Ottawa (Ontario), le 22 septembre 1999.

En présence de M. le juge Pelletier

ENTRE :



LEUNG SAI YIU,


demandeur,


et


LE MINISTRE DE LA CITOYENNETÉ ET DE L"IMMIGRATION,


défendeur.



MOTIFS D"ORDONNANCE ET ORDONNANCE


[1]      Monsieur Leung est arrivé au Canada le 23 mai 1989 en tant qu"immigrant ayant obtenu le droit de s"établir et en tant qu"entrepreneur. Il était accompagné de son épouse et de leurs deux enfants. Il a acheté une maison dans les basses terres continentales de la Colombie-Britannique, où la famille s"est installée. Il a ouvert un restaurant qui employait six personnes; par conséquent, il remplissait les conditions en vigueur pour être admis dans le cadre du programme s"adressant aux entrepreneurs. Il a demandé et obtenu tous les indices habituels de la résidence, un numéro d"assurance sociale , une carte de santé, un permis de conduire. Il a ouvert un compte bancaire et a constitué une hypothèque sur sa maison en vue de la payer, démontrant ainsi qu"il comprenait le mode de vie canadien traditionnel.

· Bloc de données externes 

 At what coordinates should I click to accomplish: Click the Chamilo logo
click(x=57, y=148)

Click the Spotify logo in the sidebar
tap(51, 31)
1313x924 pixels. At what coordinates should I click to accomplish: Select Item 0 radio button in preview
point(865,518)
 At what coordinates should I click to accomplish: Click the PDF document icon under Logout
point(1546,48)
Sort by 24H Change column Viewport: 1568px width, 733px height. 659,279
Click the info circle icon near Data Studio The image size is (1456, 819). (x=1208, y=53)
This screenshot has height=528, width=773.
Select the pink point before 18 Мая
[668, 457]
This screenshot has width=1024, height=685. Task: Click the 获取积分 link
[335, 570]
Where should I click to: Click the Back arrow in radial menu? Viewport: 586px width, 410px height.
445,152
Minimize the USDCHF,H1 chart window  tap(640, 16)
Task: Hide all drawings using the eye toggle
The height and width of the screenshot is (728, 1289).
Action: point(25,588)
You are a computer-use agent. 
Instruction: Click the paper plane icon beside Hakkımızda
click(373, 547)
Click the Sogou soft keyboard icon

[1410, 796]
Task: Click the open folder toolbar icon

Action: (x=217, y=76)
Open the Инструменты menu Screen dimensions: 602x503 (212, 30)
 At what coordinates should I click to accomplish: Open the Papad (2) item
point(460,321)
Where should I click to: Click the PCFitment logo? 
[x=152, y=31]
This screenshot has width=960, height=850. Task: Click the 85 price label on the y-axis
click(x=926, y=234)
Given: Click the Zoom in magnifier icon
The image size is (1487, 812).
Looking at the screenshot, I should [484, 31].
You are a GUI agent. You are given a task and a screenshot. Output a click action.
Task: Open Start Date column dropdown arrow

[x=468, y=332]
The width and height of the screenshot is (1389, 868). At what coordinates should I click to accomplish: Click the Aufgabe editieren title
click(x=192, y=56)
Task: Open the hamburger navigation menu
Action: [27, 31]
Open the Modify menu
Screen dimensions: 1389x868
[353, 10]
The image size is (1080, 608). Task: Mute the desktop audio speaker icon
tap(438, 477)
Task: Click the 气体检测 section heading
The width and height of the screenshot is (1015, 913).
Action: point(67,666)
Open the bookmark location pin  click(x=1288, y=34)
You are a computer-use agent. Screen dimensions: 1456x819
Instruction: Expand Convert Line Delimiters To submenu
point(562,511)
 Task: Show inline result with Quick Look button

[2]      Le 1er septembre 1994, il a été embauché à titre de directeur des ventes par Precision Fashion Manufacturing. Il a également fondé sa propre entreprise, Richmond Brothers Enterprises (Canada) Ltd. Ces deux entreprises faisaient des affaires à Hong Kong et ailleurs en Extrême-Orient, de sorte que M. Leung s"absentait du pays pour de longues périodes. À Hong Kong, l"appelant occupait une chambre de l"appartement de son frère. En février 1997, il a acheté une deuxième maison, à Woodbridge (Ontario), pour des raisons d"affaires. Il n"a aucune demeure à l"extérieur du Canada.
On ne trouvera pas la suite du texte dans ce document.